Data shown
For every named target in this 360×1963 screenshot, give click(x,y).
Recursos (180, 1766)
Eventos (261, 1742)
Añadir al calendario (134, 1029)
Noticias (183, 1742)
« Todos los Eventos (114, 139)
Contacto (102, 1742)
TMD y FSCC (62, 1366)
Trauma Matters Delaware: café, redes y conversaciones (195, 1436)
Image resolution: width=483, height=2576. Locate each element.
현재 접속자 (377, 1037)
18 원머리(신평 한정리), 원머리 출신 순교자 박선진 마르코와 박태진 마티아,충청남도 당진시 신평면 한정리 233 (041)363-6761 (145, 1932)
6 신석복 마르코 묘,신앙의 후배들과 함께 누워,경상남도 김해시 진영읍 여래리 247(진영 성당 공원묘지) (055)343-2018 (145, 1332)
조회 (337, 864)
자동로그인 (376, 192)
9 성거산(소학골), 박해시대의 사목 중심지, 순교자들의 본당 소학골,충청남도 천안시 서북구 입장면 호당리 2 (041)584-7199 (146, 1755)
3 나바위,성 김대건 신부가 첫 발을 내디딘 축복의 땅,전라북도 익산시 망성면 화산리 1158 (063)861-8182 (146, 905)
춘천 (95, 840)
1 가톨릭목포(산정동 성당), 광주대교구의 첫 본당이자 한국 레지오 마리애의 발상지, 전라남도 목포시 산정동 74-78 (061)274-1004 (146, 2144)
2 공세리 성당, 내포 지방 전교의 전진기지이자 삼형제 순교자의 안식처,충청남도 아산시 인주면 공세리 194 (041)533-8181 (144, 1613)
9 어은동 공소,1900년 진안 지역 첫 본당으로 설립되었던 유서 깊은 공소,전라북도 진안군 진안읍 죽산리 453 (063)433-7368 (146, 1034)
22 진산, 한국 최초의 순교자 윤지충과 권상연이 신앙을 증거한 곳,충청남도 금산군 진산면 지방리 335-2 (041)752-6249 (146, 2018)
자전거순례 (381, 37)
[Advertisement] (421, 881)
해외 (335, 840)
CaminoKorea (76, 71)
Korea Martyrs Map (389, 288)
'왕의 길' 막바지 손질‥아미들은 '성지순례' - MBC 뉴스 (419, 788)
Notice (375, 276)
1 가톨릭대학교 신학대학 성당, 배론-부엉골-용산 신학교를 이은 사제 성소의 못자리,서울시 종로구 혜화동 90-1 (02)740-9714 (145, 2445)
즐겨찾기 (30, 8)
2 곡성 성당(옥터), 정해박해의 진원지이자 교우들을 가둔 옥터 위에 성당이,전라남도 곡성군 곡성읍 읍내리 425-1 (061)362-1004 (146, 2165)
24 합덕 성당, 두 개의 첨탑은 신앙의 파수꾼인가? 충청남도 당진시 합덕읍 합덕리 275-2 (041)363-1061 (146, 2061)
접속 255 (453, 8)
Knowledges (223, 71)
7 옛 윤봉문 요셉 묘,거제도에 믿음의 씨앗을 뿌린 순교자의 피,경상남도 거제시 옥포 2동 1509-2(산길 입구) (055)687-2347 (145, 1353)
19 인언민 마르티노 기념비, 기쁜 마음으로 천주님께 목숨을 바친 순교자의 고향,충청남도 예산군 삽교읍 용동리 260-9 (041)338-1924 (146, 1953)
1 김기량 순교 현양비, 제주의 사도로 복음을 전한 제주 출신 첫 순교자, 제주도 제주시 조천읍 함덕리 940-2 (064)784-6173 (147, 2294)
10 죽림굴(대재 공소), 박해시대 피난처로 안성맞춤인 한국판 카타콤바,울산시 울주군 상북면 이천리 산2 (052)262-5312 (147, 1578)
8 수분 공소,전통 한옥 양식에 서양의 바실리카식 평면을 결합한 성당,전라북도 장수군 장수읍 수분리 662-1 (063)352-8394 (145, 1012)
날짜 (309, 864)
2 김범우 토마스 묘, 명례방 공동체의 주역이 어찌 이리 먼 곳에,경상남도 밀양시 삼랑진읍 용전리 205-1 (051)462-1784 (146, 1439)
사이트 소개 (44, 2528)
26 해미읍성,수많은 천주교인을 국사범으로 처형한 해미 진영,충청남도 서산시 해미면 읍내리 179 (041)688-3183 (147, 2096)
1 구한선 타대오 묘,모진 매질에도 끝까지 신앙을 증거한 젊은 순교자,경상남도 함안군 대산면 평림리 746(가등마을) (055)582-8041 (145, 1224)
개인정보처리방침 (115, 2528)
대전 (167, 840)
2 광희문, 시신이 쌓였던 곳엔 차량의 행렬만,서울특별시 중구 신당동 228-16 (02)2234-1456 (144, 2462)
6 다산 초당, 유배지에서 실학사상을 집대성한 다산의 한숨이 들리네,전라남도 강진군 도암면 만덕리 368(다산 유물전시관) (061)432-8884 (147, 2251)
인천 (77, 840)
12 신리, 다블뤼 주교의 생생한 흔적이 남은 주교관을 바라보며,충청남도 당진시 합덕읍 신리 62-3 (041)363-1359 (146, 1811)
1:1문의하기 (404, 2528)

Problem to solve
Exact copies of all the lines above are required.

Answer to this exercise
For every named target in this 360×1963 screenshot, give click(x,y).
Recursos (180, 1766)
Eventos (261, 1742)
Añadir al calendario (134, 1029)
Noticias (183, 1742)
« Todos los Eventos (114, 139)
Contacto (102, 1742)
TMD y FSCC (62, 1366)
Trauma Matters Delaware: café, redes y conversaciones (195, 1436)
Image resolution: width=483, height=2576. Locate each element.
현재 접속자 (377, 1037)
18 원머리(신평 한정리), 원머리 출신 순교자 박선진 마르코와 박태진 마티아,충청남도 당진시 신평면 한정리 233 (041)363-6761 (145, 1932)
6 신석복 마르코 묘,신앙의 후배들과 함께 누워,경상남도 김해시 진영읍 여래리 247(진영 성당 공원묘지) (055)343-2018 (145, 1332)
조회 (337, 864)
자동로그인 (376, 192)
9 성거산(소학골), 박해시대의 사목 중심지, 순교자들의 본당 소학골,충청남도 천안시 서북구 입장면 호당리 2 (041)584-7199 (146, 1755)
3 나바위,성 김대건 신부가 첫 발을 내디딘 축복의 땅,전라북도 익산시 망성면 화산리 1158 (063)861-8182 (146, 905)
춘천 (95, 840)
1 가톨릭목포(산정동 성당), 광주대교구의 첫 본당이자 한국 레지오 마리애의 발상지, 전라남도 목포시 산정동 74-78 (061)274-1004 (146, 2144)
2 공세리 성당, 내포 지방 전교의 전진기지이자 삼형제 순교자의 안식처,충청남도 아산시 인주면 공세리 194 (041)533-8181 (144, 1613)
9 어은동 공소,1900년 진안 지역 첫 본당으로 설립되었던 유서 깊은 공소,전라북도 진안군 진안읍 죽산리 453 (063)433-7368 (146, 1034)
22 진산, 한국 최초의 순교자 윤지충과 권상연이 신앙을 증거한 곳,충청남도 금산군 진산면 지방리 335-2 (041)752-6249 (146, 2018)
자전거순례 (381, 37)
[Advertisement] (421, 881)
해외 (335, 840)
CaminoKorea (76, 71)
Korea Martyrs Map (389, 288)
'왕의 길' 막바지 손질‥아미들은 '성지순례' - MBC 뉴스 (419, 788)
Notice (375, 276)
1 가톨릭대학교 신학대학 성당, 배론-부엉골-용산 신학교를 이은 사제 성소의 못자리,서울시 종로구 혜화동 90-1 (02)740-9714 (145, 2445)
즐겨찾기 (30, 8)
2 곡성 성당(옥터), 정해박해의 진원지이자 교우들을 가둔 옥터 위에 성당이,전라남도 곡성군 곡성읍 읍내리 425-1 (061)362-1004 (146, 2165)
24 합덕 성당, 두 개의 첨탑은 신앙의 파수꾼인가? 충청남도 당진시 합덕읍 합덕리 275-2 (041)363-1061 (146, 2061)
접속 255 (453, 8)
Knowledges (223, 71)
7 옛 윤봉문 요셉 묘,거제도에 믿음의 씨앗을 뿌린 순교자의 피,경상남도 거제시 옥포 2동 1509-2(산길 입구) (055)687-2347 (145, 1353)
19 인언민 마르티노 기념비, 기쁜 마음으로 천주님께 목숨을 바친 순교자의 고향,충청남도 예산군 삽교읍 용동리 260-9 (041)338-1924 (146, 1953)
1 김기량 순교 현양비, 제주의 사도로 복음을 전한 제주 출신 첫 순교자, 제주도 제주시 조천읍 함덕리 940-2 (064)784-6173 (147, 2294)
10 죽림굴(대재 공소), 박해시대 피난처로 안성맞춤인 한국판 카타콤바,울산시 울주군 상북면 이천리 산2 (052)262-5312 (147, 1578)
8 수분 공소,전통 한옥 양식에 서양의 바실리카식 평면을 결합한 성당,전라북도 장수군 장수읍 수분리 662-1 (063)352-8394 (145, 1012)
날짜 (309, 864)
2 김범우 토마스 묘, 명례방 공동체의 주역이 어찌 이리 먼 곳에,경상남도 밀양시 삼랑진읍 용전리 205-1 (051)462-1784 (146, 1439)
사이트 소개 (44, 2528)
26 해미읍성,수많은 천주교인을 국사범으로 처형한 해미 진영,충청남도 서산시 해미면 읍내리 179 (041)688-3183 (147, 2096)
1 구한선 타대오 묘,모진 매질에도 끝까지 신앙을 증거한 젊은 순교자,경상남도 함안군 대산면 평림리 746(가등마을) (055)582-8041 (145, 1224)
개인정보처리방침 (115, 2528)
대전 (167, 840)
2 광희문, 시신이 쌓였던 곳엔 차량의 행렬만,서울특별시 중구 신당동 228-16 (02)2234-1456 (144, 2462)
6 다산 초당, 유배지에서 실학사상을 집대성한 다산의 한숨이 들리네,전라남도 강진군 도암면 만덕리 368(다산 유물전시관) (061)432-8884 (147, 2251)
인천 (77, 840)
12 신리, 다블뤼 주교의 생생한 흔적이 남은 주교관을 바라보며,충청남도 당진시 합덕읍 신리 62-3 (041)363-1359 (146, 1811)
1:1문의하기 (404, 2528)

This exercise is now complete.